コクピットが開くと同時にアル・アジフさんがコクピットの中に飛び込んでくる。
「そなた、無事なのじゃな? 無事なのじゃな?」
「二回聞かなくても。連絡した通りだよ。僕は生きている」
「良かった」
よっぽど心配だったのだろう。アル・アジフさんは安心したようにその場に座り込んだ。
でも、当たり前か。最初にアル・アジフさんとの連絡を取った時に僕が一度死にかけたことを言っていたのだ。
悠遠を見れば深刻なダメージを受けたのはわかるし改修したとしてもアル・アジフさんなら気づくはずだ。
「悠人が無事で、良かった」
「ありがとう。心配してくれて」
「心配をかけるではない、バカ者が。それにしても、酷くやられたようじゃな」
やっぱり、一瞬でアル・アジフさんはわかっちゃうか。
今の悠遠のコクピットはエリュシオンのパーツを使って元の形に近くなってはいるけど、新しくなったりしていてよく見るとわかってしまう。
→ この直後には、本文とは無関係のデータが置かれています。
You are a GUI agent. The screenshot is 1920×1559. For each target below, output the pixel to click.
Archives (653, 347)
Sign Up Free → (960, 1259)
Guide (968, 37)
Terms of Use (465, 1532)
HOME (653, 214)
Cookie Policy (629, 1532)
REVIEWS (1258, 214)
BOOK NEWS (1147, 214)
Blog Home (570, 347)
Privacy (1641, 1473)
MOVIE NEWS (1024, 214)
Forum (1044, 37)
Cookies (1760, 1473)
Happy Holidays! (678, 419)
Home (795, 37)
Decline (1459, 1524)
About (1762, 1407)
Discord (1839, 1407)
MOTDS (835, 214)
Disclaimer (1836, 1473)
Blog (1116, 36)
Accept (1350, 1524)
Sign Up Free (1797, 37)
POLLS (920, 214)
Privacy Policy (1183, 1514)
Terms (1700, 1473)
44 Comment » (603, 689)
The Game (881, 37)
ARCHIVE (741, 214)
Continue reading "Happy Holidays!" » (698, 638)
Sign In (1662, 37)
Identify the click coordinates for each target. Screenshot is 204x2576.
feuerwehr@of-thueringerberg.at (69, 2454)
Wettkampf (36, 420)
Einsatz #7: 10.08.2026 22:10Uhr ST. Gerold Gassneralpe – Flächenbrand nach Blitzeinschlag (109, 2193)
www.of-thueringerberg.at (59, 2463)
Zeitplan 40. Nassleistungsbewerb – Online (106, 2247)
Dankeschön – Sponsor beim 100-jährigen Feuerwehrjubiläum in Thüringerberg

悠遠を作ったのはアル・アジフさんじゃないけど、アル・アジフさんはフュリアスに関して詳しいからね。
「胴体を切り裂かれたのか。前部座席が損壊したようじゃな」
「そこまでわかるんだ」
アル・アジフさんがペタペタと体を触ってくる。主にお腹の部分を。
「歌姫の力はやはりあの力じゃな」
「アル・アジフさんは歌姫の力を詳しく知っているの?」
歌姫の力は未だによくわかっていない部分が多い。だけど、その力は絶大であり奇跡すら起こせるというのは共通の認識だ。
歌姫の声が空間の魔力粒子を動かして作用させるらしいけど、詳しい原理が未だにわかっていない。
「歌姫というのは巫女じゃ」
「巫女? 都さんみたいな?」
「あちらも巫女じゃな。違いは神か鬼神か。まあ、歌姫というのは勅命を伝える存在と定義されていたはずじゃ」
「勅命ということはつまり」
「神の言葉を民に伝える巫女。それが歌姫のようじゃな。神が起こす奇跡」
そう言いながらアル・アジフさんは優しくお腹を撫でてくる。
「人命すら救う奇跡を扱えるのが歌姫。人界に帰ったらもっと詳しく調べて学会で発表するかの」
「神様の力か。ともかく」
僕はアル・アジフさんの目を見て口を開いた。